Two vehicles - including a bus - from a protest convoy are blocking State Highway 1 at Auckland's southern border checkpoint.
In a statement this morning, police said a convoy of about 50 vehicles attempting to to make its way from Rotorua to Waitangi was stopped at Auckland's southern border about 11.45pm last night.
The group of approximately 100 people was moved to a side road so they were not blocking traffic, however, two vehicles including a bus parked in the northern lanes of SH1 and the drivers refused to move them.
"Traffic has been diverted around these vehicles overnight and Police are currently are currently engaging with the owners of these vehicles, which are currently occupied, to remove these off the road," police said.
During the night, some of the protesters on foot also blocked SH1 south.
"Police negotiators and our iwi liaison officers were engaged to encourage them to move back off the road, however, they refused requests to move.
"Around 30 minutes later a police line was used to move the protesters off the highway.
"The group of protesters remain parked up to the side of the road near the Southern checkpoints and Police continue to monitor the situation for the safety of everyone involved.

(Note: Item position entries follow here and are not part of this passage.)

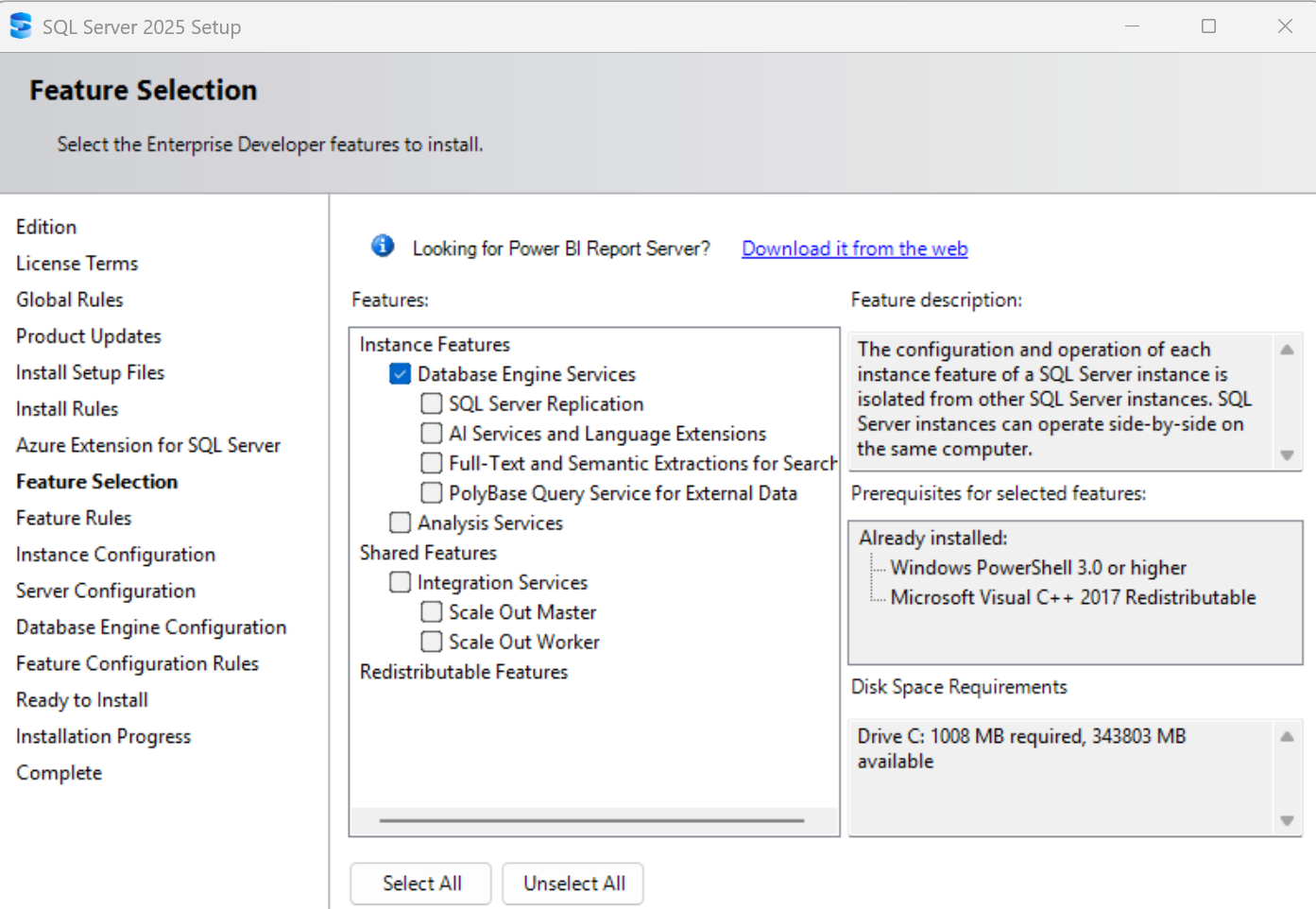Viewport: 1316px width, 909px height.
Task: Enable PolyBase Query Service checkbox
Action: click(x=432, y=493)
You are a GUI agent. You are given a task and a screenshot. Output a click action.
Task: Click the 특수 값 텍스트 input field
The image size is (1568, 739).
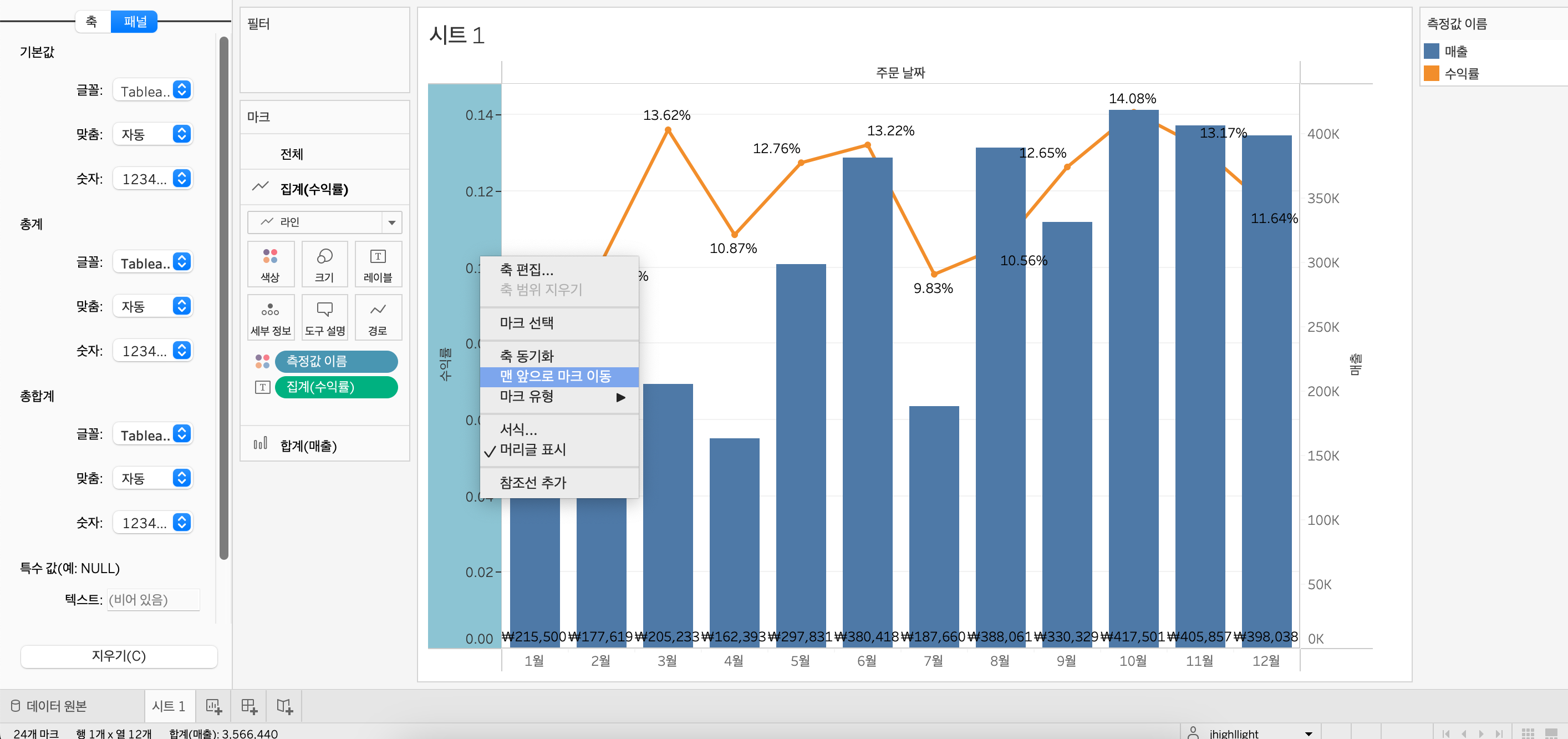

"Traffic is still able to travel through the southern checkpoints, however, some delays have been reported so motorists are advised to expect some delays."
In addition, protesters also turned up at Auckland's northern checkpoints this morning, including more than 50 protesters on the northern side of the Te Hana checkpoint and about a dozen people on the southern side of that boundary.
"Police engaged with this group, supported by our iwi liaison officers and our partners from Ngāti Whātua at the checkpoint. The majority of this group have subsequently left the checkpoint area without issue.
"Police are incredibly disappointed that this group of protesters have chosen to take this action. By carrying out non-essential travel they are putting themselves, our staff and the wider community at risk, while additional Police resources have had to be redeployed in order to monitor the movements of this group at the checkpoints."
Ngāpuhi have condemned the protest march from Rotorua to Waitangi.
Te Rūnanga-ā-iwi o Ngāpuhi released a statement saying the protest was dangerous for whānau in the region.
It was diverting attention from tomorrow's commemoration of He Whakaputanga or the Declaration of Independence, Ngāpuhi said.
Tai Tokerau Border Control spokesperson Hone Harawira said in a statement "this hikoi is a scam, organised and run by Pākehā anti-vaxxers ... with the Covid-19 outbreak in Northland, there is no invitation extended to unvaccinated outsiders to come to the Tai Tokerau".
He told Morning Report the group was a "strong part of the anti-vax brigade".
"When they are calling it a hikoi, it's a bit of an insult ... I've been marching for 50 years ... for tino rangatiratanga and mana motuhake, and not one of the people I know is involved in this march.
"It's really just a group of Pākehā people with really strong control of social media and are able to turn a kaupapa Māori message into something they want. It's nothing to do with tino rangatiratanga, it's nothing to do with mana motuhake, it's all to do with mad anti-vax brigade ... we don't want them in the north."